= David L. Humphreys =

Canadian journalist and lobbyist (born 1939)

David L. Humphreys (born 1939 in Kingston, Ontario) is a Canadian journalist, writer, lobbyist, and consultant.

==Biography==

Following his birth in Kingston, Ontario, Humphreys and his family moved to Alberta. He was educated at Ridley College in St. Catharines, Ontario, and at St. John's College in Winnipeg. He graduated from the University of Manitoba with a Bachelor of Arts degree in 1960, and edited the campus paper The Manitoban in 1959–1960.

Humphreys began his career in journalism with the Edmonton Journal in 1957, where he met and befriended future Prime Minister Joe Clark, who was then a student at the University of Alberta and a summer student with the newspaper. He later moved to the Winnipeg Tribune as a reporter and later wire editor.

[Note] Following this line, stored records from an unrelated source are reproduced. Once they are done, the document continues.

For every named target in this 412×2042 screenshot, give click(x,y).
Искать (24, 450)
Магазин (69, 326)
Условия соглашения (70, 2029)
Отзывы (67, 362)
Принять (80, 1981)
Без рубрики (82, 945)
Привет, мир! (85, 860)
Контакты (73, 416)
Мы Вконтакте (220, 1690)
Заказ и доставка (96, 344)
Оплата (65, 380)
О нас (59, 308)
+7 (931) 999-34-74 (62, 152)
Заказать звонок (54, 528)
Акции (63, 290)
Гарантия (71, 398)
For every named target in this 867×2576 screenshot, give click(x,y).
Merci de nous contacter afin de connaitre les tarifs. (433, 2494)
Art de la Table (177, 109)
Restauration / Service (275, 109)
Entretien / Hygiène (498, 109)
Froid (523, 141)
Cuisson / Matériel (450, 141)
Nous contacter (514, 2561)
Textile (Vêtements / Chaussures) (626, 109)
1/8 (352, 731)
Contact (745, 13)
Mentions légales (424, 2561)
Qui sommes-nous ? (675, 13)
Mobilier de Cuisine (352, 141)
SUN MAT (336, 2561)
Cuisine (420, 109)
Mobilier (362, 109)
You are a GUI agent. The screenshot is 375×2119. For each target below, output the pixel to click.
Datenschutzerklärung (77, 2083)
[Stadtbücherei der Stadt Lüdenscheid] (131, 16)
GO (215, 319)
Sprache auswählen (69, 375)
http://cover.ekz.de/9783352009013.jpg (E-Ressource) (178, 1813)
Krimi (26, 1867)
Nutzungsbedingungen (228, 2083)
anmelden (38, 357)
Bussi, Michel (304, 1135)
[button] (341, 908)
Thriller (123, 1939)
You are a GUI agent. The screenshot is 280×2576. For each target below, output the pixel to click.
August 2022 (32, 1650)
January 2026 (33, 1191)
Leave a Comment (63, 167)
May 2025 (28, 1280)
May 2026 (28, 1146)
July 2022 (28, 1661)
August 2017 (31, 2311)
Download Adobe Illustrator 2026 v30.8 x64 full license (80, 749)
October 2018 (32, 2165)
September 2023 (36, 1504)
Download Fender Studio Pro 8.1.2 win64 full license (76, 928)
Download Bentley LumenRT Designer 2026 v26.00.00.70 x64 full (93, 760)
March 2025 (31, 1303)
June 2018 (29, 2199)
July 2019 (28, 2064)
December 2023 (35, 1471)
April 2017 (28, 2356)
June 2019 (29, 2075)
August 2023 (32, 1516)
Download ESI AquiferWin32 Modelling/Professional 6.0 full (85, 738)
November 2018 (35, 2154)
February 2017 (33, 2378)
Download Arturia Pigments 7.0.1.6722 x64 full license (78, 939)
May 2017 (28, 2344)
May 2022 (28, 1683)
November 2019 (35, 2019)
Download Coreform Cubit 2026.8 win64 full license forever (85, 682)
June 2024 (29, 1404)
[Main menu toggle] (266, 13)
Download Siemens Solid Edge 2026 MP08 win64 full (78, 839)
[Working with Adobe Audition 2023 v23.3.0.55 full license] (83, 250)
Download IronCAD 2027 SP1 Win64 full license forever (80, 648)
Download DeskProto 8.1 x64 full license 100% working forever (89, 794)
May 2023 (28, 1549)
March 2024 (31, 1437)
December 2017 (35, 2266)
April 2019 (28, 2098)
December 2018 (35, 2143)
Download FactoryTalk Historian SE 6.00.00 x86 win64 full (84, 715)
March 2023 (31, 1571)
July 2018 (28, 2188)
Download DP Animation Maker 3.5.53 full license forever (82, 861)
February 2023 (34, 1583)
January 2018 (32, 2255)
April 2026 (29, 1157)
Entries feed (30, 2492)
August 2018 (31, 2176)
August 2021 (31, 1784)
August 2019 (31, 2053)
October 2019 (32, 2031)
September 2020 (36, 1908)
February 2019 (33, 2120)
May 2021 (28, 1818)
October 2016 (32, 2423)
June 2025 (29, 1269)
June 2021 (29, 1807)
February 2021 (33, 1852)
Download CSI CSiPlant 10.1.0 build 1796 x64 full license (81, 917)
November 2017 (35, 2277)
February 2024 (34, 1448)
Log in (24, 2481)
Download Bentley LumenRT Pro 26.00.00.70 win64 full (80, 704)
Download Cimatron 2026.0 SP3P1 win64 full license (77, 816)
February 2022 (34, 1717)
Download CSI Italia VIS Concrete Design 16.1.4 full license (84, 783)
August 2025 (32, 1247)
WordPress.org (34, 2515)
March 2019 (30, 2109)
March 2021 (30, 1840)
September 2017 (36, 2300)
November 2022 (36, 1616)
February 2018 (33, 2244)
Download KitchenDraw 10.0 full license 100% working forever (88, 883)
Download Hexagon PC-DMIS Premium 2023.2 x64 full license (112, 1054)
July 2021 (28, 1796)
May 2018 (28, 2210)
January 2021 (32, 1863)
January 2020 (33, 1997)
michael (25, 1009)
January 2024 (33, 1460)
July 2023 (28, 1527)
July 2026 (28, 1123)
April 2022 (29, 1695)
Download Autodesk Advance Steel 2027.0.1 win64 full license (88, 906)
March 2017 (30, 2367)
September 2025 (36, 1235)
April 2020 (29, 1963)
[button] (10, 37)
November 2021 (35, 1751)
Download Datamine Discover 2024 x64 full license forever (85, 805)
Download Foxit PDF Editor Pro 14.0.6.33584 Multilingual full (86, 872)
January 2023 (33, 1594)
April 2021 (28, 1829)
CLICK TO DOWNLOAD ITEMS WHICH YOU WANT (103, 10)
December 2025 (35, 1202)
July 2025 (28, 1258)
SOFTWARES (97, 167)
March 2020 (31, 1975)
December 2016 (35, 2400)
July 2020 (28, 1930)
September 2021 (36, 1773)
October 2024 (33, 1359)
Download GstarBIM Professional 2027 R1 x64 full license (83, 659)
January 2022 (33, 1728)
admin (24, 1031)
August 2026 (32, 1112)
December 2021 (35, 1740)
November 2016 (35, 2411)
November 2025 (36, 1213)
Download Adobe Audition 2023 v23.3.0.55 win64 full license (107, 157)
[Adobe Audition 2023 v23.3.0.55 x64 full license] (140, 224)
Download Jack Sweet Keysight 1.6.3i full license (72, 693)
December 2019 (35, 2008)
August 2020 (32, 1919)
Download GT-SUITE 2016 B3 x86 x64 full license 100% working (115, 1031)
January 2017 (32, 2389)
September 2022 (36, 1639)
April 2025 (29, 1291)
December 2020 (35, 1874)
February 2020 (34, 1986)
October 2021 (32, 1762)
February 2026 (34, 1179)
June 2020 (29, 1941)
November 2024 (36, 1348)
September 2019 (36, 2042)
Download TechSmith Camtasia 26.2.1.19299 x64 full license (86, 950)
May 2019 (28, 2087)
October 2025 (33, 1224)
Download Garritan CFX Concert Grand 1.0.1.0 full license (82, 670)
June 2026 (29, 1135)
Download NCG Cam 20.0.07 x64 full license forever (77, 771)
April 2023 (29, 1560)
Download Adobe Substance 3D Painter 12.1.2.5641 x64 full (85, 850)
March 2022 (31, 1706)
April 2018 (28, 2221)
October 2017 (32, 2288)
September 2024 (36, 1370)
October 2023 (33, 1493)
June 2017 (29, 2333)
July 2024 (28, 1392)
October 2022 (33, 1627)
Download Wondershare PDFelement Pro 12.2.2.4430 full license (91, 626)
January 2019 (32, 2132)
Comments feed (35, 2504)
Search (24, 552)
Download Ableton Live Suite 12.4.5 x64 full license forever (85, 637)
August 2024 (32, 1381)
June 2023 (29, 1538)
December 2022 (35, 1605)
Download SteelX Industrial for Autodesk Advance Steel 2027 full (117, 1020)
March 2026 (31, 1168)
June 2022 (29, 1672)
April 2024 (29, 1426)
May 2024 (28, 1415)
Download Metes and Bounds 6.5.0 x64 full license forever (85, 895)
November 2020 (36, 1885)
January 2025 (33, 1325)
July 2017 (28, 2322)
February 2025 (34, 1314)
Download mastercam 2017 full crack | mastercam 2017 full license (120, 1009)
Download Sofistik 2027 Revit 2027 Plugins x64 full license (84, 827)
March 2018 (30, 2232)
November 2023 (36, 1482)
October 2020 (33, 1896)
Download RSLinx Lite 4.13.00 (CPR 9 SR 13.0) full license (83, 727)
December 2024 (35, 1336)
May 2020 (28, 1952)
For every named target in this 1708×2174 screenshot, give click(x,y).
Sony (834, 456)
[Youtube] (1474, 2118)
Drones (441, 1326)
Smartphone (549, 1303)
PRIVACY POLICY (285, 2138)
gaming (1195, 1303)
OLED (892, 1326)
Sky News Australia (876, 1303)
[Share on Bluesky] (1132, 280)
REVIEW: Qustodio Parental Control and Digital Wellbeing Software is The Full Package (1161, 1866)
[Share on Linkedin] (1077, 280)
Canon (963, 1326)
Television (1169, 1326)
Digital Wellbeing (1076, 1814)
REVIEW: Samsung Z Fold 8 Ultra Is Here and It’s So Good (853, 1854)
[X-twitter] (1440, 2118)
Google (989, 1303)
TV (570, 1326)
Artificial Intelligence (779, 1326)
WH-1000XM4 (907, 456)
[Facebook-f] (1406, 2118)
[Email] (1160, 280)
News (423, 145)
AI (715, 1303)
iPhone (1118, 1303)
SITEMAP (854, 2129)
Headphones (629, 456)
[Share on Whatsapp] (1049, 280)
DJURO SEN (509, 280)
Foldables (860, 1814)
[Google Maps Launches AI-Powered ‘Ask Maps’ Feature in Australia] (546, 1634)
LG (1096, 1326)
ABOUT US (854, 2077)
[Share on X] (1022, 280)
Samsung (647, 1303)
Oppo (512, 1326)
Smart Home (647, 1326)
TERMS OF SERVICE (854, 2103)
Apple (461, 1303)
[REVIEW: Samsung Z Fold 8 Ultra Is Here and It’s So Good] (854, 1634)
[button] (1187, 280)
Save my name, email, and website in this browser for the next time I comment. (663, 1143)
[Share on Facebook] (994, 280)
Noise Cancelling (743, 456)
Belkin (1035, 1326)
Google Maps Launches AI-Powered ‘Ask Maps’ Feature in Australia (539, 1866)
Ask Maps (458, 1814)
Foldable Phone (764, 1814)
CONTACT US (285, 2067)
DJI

Humphreys was appointed as news editor for The Albertan in Calgary in 1964, and became managing editor there in 1966. He moved to London, England in 1969 to take a position as European correspondent for FP Publications. After four years in London he was appointed managing editor of the Ottawa Journal where he served until 1978 when he was appointed Ottawa bureau chief for The Globe and Mail.

Humphreys wrote a 1978 biography of Joe Clark entitled Joe Clark: A Portrait. The book appeared in both hardback and softcover editions, and remains the only significant biography of Clark, who became Canadian prime minister in 1979.

Humphreys then worked as an executive assistant to the minister of Indian and Northern Affairs in the Clark government. In 1983, he founded the Humphreys Public Affairs Group Inc., in Ottawa, which has specialized in housing and real estate issues. The firm has served both Canadian and multinational companies, as well as public sector organizations. Humphreys served on the board of the Michener Awards Foundation for 20 years, and as president from 2005 to 2010. Former Governor General David Johnston presented him with the Michener-Baxter Special Award for lifetime achievement in journalism.